Work instructions :: Reproduce each of the following lines verbatim, in the same order, without changing any character.

>> START

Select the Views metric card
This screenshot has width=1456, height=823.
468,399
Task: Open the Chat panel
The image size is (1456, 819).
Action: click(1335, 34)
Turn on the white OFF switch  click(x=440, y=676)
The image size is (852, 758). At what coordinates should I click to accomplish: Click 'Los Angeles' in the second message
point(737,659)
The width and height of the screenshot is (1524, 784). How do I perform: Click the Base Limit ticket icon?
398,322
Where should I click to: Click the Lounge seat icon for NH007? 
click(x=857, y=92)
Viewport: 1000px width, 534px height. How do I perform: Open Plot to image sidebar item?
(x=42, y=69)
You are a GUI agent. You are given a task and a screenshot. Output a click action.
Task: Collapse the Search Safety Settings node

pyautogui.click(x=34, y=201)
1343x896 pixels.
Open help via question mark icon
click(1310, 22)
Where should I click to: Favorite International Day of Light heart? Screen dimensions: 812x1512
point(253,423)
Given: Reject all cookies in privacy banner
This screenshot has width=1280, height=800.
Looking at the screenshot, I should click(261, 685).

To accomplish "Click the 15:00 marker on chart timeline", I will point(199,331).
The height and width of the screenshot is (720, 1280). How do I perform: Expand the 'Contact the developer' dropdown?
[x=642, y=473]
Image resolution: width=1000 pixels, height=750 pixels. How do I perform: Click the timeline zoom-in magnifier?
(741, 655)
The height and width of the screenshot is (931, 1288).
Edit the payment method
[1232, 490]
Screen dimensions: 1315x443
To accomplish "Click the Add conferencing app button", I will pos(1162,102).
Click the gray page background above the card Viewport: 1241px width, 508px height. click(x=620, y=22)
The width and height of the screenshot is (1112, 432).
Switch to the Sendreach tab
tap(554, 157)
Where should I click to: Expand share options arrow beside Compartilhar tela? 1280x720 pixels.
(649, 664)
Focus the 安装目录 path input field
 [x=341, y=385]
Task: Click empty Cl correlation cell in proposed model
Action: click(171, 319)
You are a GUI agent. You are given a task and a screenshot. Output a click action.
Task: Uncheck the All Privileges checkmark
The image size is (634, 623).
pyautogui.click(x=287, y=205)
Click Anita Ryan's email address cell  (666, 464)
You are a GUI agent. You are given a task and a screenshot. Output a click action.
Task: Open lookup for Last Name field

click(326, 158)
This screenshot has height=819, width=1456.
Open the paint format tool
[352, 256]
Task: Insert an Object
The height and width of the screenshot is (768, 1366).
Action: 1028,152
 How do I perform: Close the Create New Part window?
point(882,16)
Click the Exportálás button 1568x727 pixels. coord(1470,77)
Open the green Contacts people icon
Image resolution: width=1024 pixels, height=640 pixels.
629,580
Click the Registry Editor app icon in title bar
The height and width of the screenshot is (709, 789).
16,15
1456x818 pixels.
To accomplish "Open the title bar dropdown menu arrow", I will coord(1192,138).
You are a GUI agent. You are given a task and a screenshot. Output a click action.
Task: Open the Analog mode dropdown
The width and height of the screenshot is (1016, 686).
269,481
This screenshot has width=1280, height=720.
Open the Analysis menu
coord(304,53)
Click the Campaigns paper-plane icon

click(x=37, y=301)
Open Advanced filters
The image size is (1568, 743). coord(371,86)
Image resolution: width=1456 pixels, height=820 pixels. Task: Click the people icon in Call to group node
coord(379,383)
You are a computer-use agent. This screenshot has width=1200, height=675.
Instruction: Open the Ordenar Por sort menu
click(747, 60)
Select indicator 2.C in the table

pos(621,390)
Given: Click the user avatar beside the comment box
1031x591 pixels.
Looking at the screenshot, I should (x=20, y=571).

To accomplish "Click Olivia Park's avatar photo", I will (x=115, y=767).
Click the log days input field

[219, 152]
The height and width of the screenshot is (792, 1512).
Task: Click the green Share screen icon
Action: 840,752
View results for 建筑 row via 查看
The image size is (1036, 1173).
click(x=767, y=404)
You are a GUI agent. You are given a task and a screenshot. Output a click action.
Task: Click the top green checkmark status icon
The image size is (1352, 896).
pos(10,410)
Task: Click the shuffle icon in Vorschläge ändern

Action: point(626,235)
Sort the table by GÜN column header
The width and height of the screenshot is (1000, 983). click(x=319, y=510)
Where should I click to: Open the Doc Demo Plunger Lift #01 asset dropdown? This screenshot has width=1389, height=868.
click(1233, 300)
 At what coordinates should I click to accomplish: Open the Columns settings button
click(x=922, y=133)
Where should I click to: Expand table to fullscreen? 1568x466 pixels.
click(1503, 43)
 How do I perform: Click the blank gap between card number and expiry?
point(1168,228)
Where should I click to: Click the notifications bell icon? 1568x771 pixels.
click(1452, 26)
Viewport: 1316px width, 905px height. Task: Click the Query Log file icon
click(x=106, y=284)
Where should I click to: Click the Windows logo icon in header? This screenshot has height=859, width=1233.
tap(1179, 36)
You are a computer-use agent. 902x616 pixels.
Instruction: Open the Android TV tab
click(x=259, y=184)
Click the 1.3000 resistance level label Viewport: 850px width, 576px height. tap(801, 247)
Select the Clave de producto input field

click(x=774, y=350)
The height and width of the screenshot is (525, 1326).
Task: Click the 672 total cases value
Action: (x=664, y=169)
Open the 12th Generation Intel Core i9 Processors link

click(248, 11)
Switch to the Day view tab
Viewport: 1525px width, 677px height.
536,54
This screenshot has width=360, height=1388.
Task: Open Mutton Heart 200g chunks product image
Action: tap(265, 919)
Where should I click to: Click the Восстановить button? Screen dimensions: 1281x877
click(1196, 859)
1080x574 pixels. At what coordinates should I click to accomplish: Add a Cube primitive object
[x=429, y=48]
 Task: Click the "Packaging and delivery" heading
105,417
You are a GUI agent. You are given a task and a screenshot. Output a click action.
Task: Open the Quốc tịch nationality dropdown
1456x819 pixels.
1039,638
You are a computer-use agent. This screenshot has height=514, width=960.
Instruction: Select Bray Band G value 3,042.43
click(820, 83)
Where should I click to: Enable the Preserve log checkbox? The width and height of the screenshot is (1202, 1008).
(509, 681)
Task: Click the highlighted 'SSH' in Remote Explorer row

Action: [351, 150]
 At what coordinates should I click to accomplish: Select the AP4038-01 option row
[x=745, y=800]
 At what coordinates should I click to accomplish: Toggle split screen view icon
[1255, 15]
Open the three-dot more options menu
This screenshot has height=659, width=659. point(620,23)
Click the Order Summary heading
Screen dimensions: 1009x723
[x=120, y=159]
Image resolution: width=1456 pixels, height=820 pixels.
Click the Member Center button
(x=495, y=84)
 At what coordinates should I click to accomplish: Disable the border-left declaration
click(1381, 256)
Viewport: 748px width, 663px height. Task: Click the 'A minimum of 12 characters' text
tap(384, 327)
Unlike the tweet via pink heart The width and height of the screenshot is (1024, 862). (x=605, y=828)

>> END

The reply ::
Select the Views metric card
This screenshot has width=1456, height=823.
468,399
Task: Open the Chat panel
The image size is (1456, 819).
Action: click(1335, 34)
Turn on the white OFF switch  click(x=440, y=676)
The image size is (852, 758). At what coordinates should I click to accomplish: Click 'Los Angeles' in the second message
point(737,659)
The width and height of the screenshot is (1524, 784). How do I perform: Click the Base Limit ticket icon?
398,322
Where should I click to: Click the Lounge seat icon for NH007? 
click(x=857, y=92)
Viewport: 1000px width, 534px height. How do I perform: Open Plot to image sidebar item?
(x=42, y=69)
You are a GUI agent. You are given a task and a screenshot. Output a click action.
Task: Collapse the Search Safety Settings node

pyautogui.click(x=34, y=201)
1343x896 pixels.
Open help via question mark icon
click(1310, 22)
Where should I click to: Favorite International Day of Light heart? Screen dimensions: 812x1512
point(253,423)
Given: Reject all cookies in privacy banner
This screenshot has width=1280, height=800.
Looking at the screenshot, I should click(261, 685).

To accomplish "Click the 15:00 marker on chart timeline", I will point(199,331).
The height and width of the screenshot is (720, 1280). How do I perform: Expand the 'Contact the developer' dropdown?
[x=642, y=473]
Image resolution: width=1000 pixels, height=750 pixels. How do I perform: Click the timeline zoom-in magnifier?
(741, 655)
The height and width of the screenshot is (931, 1288).
Edit the payment method
[1232, 490]
Screen dimensions: 1315x443
To accomplish "Click the Add conferencing app button", I will pos(1162,102).
Click the gray page background above the card Viewport: 1241px width, 508px height. click(x=620, y=22)
The width and height of the screenshot is (1112, 432).
Switch to the Sendreach tab
tap(554, 157)
Where should I click to: Expand share options arrow beside Compartilhar tela? 1280x720 pixels.
(649, 664)
Focus the 安装目录 path input field
 [x=341, y=385]
Task: Click empty Cl correlation cell in proposed model
Action: click(171, 319)
You are a GUI agent. You are given a task and a screenshot. Output a click action.
Task: Uncheck the All Privileges checkmark
The image size is (634, 623).
pyautogui.click(x=287, y=205)
Click Anita Ryan's email address cell  (666, 464)
You are a GUI agent. You are given a task and a screenshot. Output a click action.
Task: Open lookup for Last Name field

click(326, 158)
This screenshot has height=819, width=1456.
Open the paint format tool
[352, 256]
Task: Insert an Object
The height and width of the screenshot is (768, 1366).
Action: 1028,152
 How do I perform: Close the Create New Part window?
point(882,16)
Click the Exportálás button 1568x727 pixels. coord(1470,77)
Open the green Contacts people icon
Image resolution: width=1024 pixels, height=640 pixels.
629,580
Click the Registry Editor app icon in title bar
The height and width of the screenshot is (709, 789).
16,15
1456x818 pixels.
To accomplish "Open the title bar dropdown menu arrow", I will coord(1192,138).
You are a GUI agent. You are given a task and a screenshot. Output a click action.
Task: Open the Analog mode dropdown
The width and height of the screenshot is (1016, 686).
269,481
This screenshot has width=1280, height=720.
Open the Analysis menu
coord(304,53)
Click the Campaigns paper-plane icon

click(x=37, y=301)
Open Advanced filters
The image size is (1568, 743). coord(371,86)
Image resolution: width=1456 pixels, height=820 pixels. Task: Click the people icon in Call to group node
coord(379,383)
You are a computer-use agent. This screenshot has width=1200, height=675.
Instruction: Open the Ordenar Por sort menu
click(747, 60)
Select indicator 2.C in the table

pos(621,390)
Given: Click the user avatar beside the comment box
1031x591 pixels.
Looking at the screenshot, I should (x=20, y=571).

To accomplish "Click Olivia Park's avatar photo", I will (x=115, y=767).
Click the log days input field

[219, 152]
The height and width of the screenshot is (792, 1512).
Task: Click the green Share screen icon
Action: 840,752
View results for 建筑 row via 查看
The image size is (1036, 1173).
click(x=767, y=404)
You are a GUI agent. You are given a task and a screenshot. Output a click action.
Task: Click the top green checkmark status icon
The image size is (1352, 896).
pos(10,410)
Task: Click the shuffle icon in Vorschläge ändern

Action: point(626,235)
Sort the table by GÜN column header
The width and height of the screenshot is (1000, 983). click(x=319, y=510)
Where should I click to: Open the Doc Demo Plunger Lift #01 asset dropdown? This screenshot has width=1389, height=868.
click(1233, 300)
 At what coordinates should I click to accomplish: Open the Columns settings button
click(x=922, y=133)
Where should I click to: Expand table to fullscreen? 1568x466 pixels.
click(1503, 43)
 How do I perform: Click the blank gap between card number and expiry?
point(1168,228)
Where should I click to: Click the notifications bell icon? 1568x771 pixels.
click(1452, 26)
Viewport: 1316px width, 905px height. Task: Click the Query Log file icon
click(x=106, y=284)
Where should I click to: Click the Windows logo icon in header? This screenshot has height=859, width=1233.
tap(1179, 36)
You are a computer-use agent. 902x616 pixels.
Instruction: Open the Android TV tab
click(x=259, y=184)
Click the 1.3000 resistance level label Viewport: 850px width, 576px height. tap(801, 247)
Select the Clave de producto input field

click(x=774, y=350)
The height and width of the screenshot is (525, 1326).
Task: Click the 672 total cases value
Action: (x=664, y=169)
Open the 12th Generation Intel Core i9 Processors link

click(248, 11)
Switch to the Day view tab
Viewport: 1525px width, 677px height.
536,54
This screenshot has width=360, height=1388.
Task: Open Mutton Heart 200g chunks product image
Action: tap(265, 919)
Where should I click to: Click the Восстановить button? Screen dimensions: 1281x877
click(1196, 859)
1080x574 pixels. At what coordinates should I click to accomplish: Add a Cube primitive object
[x=429, y=48]
 Task: Click the "Packaging and delivery" heading
105,417
You are a GUI agent. You are given a task and a screenshot. Output a click action.
Task: Open the Quốc tịch nationality dropdown
1456x819 pixels.
1039,638
You are a computer-use agent. This screenshot has height=514, width=960.
Instruction: Select Bray Band G value 3,042.43
click(820, 83)
Where should I click to: Enable the Preserve log checkbox? The width and height of the screenshot is (1202, 1008).
(509, 681)
Task: Click the highlighted 'SSH' in Remote Explorer row

Action: [351, 150]
 At what coordinates should I click to accomplish: Select the AP4038-01 option row
[x=745, y=800]
 At what coordinates should I click to accomplish: Toggle split screen view icon
[1255, 15]
Open the three-dot more options menu
This screenshot has height=659, width=659. point(620,23)
Click the Order Summary heading
Screen dimensions: 1009x723
[x=120, y=159]
Image resolution: width=1456 pixels, height=820 pixels.
Click the Member Center button
(x=495, y=84)
 At what coordinates should I click to accomplish: Disable the border-left declaration
click(1381, 256)
Viewport: 748px width, 663px height. Task: Click the 'A minimum of 12 characters' text
tap(384, 327)
Unlike the tweet via pink heart The width and height of the screenshot is (1024, 862). (x=605, y=828)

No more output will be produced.